Maldita teletransportación. Lo estaba poniendo nervioso.
Esquivó ataque tras ataque, pero la maldita mujer era demasiado rápida. Si no tuviese la velocidad de la luz, estaba seguro de que ella ya habría encajado un par de golpes. Seguirle la pista, incluso con su cosmos encendido era condenadamente difícil.
—¡Milo! —ladró cuando una aguja escarlata perdida rozó peligrosamente contra él.
—¡Perdón! ¡Estás en mi camino! —Era una disculpa falsa, se notaba en la sonrisa traviesa del escorpión—. ¡Deja de moverte por todos lados!
—¡Estoy cazando a una musa que se teletransporta!
—¡Eso no es cosa mía! ¡Yo tengo una adolescente asesina por aquí!
—¡Claro! Porque la mía solo quiere darme caricias… —masculló, irritado.
—¡Es molesto que hagas eso! —De pronto, ambos chocaron, espalda contra espalda.
—¿Hacer qué?
—Mascullar. Es de mala educación… —Al escucharlo, Aioria rió.
—Bicho idiota…
—Gato culo gordo…
Las mujeres se detuvieron frente a ellos, una junto a la otra, preparadas para el siguiente ataque. Talía llevaba en el rostro una expresión de burla permanente. Era osada y aguerrida, y también exasperante.
—Sois bastante promedio —dijo—. Me sorprende que vuestros compañeros hayan sido capaces de encarar a los Apolonios por tanto tiempo. No sois particularmente imponentes.

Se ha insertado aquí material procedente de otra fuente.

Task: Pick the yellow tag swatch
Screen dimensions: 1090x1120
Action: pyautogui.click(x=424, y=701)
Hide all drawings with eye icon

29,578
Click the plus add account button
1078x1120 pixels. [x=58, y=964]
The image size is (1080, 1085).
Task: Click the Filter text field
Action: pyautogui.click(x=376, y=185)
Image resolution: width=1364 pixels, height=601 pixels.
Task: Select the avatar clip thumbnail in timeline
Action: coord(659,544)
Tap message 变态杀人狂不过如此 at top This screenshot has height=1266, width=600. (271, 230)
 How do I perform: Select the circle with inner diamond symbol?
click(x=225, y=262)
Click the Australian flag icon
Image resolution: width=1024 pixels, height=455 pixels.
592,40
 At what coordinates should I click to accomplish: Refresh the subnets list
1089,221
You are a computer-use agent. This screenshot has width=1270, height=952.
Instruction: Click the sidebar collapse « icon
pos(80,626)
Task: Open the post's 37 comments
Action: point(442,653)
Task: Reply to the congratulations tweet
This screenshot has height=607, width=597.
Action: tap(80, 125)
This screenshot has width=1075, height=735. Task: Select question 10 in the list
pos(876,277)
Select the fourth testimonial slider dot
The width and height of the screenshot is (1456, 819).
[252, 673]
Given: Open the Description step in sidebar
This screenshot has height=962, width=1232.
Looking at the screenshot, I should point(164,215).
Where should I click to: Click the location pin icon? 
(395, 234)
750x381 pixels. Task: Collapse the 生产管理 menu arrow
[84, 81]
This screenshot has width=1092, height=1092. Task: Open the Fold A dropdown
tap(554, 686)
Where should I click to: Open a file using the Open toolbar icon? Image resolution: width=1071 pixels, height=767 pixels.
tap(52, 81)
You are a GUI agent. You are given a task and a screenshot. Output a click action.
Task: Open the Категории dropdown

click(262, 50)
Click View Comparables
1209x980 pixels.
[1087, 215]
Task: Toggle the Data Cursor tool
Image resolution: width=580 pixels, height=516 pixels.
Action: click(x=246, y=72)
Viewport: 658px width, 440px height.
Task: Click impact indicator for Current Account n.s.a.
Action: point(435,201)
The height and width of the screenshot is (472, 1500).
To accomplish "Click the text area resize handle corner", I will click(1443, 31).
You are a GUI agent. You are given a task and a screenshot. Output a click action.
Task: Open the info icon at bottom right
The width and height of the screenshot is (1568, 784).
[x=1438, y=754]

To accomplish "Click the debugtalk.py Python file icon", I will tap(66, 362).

—No nos conoces —respondió Milo.
—Y mucho menos a ellos —sentenció Aioria—. En una batalla justa, ninguno de vuestros Apolonios tendría oportunidad contra ellos. Hasta ahora os habéis basado en trucos sucios para golpearnos, ¡pero eso se acabó!
—No hay justicia en la guerra, tampoco honor—terció Urania.
—Vuestro destino y el de vuestra Orden están escritos: moriréis y todos a los que amáis, todo lo que os importa, morirá con vosotros.
El cayado en las manos de Talía reverdeció, mientras su cosmos se encendía. Las flores que parecían marchitas revivieron, tiñéndose de un rojo parecido al de la sangre. Urania, a su lado, preparó el siguiente ataque.
—¡Os diré algo que no va a gustaros! —replicó el peliazul—. Saga y Aioros son nuestros hermanos mayores, y si ellos pueden encargarse de cinco culos gordos y odiosos como los de vuestros Apolonios, ¡entonces nosotros podemos con los vuestros, que son más bonitos y pequeños!
Aioria levantó las cejas y lo miró de soslayo. Estuvo tentado a romper en risas, pero se contuvo. Si sobrevivían, hablaría con Milo acerca de su falta de práctica en discursos motivacionales previos a la batalla.
—¡Insolente! —ladró Urania, mientras se abalanzaba al combate.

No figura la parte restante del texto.